Survey: Environment Skeptics Being Replaced by “Glamour Greens”

The segment, while not new, is driven by the rise of social media.

3D render of planet Earth viewed from space, with night lights in Europe and sun rising over Asia. Blue hue treatment. Elements from NASA (https://eoimages.gsfc.nasa.gov/images/imagerecords/57000/57752/land_shallow_topo_2048.jpg)

New York, NY—Environment skeptics are fading fast. Taking their place: “Glamour Green” consumers, going green for status.

That’s the finding from the latest Green Gauge study from GfK, which, in its 11th year, tracked environmental actions and attitudes in 18 countries. A press release on the topic explains that, thanks to the rise of Instagram and TikTok, authentic action and for-show action are blurring together. Environmentally conscious action is now uploaded to social media, where—whether it was originally authentic or not—it becomes part of a person’s online image, delineating their status within their digital community.
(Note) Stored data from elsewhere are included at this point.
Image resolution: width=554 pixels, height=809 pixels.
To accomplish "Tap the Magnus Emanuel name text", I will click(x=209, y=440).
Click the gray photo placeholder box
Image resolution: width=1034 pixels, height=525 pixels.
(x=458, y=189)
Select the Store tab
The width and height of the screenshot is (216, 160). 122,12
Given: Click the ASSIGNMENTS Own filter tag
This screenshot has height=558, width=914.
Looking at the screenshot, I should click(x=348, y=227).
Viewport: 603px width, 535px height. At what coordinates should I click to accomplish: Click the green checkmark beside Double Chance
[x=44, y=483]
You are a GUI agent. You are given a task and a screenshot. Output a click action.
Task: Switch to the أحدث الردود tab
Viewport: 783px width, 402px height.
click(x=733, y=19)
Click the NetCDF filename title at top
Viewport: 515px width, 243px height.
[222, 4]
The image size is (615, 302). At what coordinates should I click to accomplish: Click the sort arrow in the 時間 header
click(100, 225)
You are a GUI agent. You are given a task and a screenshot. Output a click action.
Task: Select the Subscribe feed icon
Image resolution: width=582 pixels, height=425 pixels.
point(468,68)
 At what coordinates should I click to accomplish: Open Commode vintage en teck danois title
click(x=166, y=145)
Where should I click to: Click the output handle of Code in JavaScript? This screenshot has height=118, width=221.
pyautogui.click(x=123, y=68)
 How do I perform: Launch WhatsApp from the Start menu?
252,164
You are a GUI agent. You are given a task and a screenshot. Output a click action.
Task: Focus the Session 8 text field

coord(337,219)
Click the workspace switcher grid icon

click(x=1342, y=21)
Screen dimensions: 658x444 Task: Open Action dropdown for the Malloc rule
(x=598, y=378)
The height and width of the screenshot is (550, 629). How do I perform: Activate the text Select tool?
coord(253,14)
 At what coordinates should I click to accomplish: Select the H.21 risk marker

The proportion of Glamour Greens in the U.S. has doubled since 2010, according to the Green Gauge study, and rose nine points in the past year alone, driven almost entirely by young adults ages 15-39.

By contrast, skeptics represent just 22% of U.S. consumers today, a steep drop from the 38% this portion held in 2010—but still the fifth largest number of Jaded consumers, proportionally speaking, amongst the 18 countries surveyed.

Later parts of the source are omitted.